Tuesday, 02 January 2024 12:17 GMT

Oil rates dip more than 1 percent amid American recession worries


(MENAFN) Oil prices experienced a decline on Monday, extending losses as worries over a potential United States recession overshadowed concerns about supply disruptions in the Middle East. Brent crude, which serves as the global benchmark for oil, fell by 1.81 percent to USD75.42 per barrel as of 1:55 PM UAE time. Similarly, West Texas Intermediate (WTI), a key indicator for United States crude oil, dropped 2 percent to USD72.05 per barrel.

This decline follows a significant drop in oil prices last Friday, when Brent settled 3.4 percent lower at USD76.81 per barrel, and WTI closed down 3.66 percent at USD73.52 per barrel. The slump in oil prices is part of a broader trend, with global stock markets also falling amid increasing fears of an economic downturn in the United States.

The US Labor Department's latest report has intensified these concerns. The report revealed that the United States economy added only 114,000 jobs in the previous month, a decrease from 179,000 in June and well below the anticipated 185,000. Additionally, the unemployment rate rose unexpectedly to 4.3 percent, the highest level since October 2021.

Despite these fears, some analysts suggest that the concerns about a recession may be exaggerated. They point to strong domestic oil demand in the United States as a counterbalance.
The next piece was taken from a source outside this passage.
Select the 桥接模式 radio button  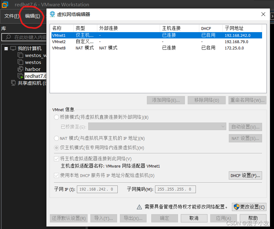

Giovanni Staunovo, a strategist at UBS, noted that "oil, like other asset classes, is not immune to market shifts where investors seek safe haven assets." He explained that the recent sell-off in oil markets was exacerbated by investors who initially bought oil as a hedge against geopolitical tensions but then sold off their positions in response to negative momentum.

As market participants adjust their strategies in response to evolving economic signals, the oil market remains volatile, reflecting broader uncertainties in the global economy.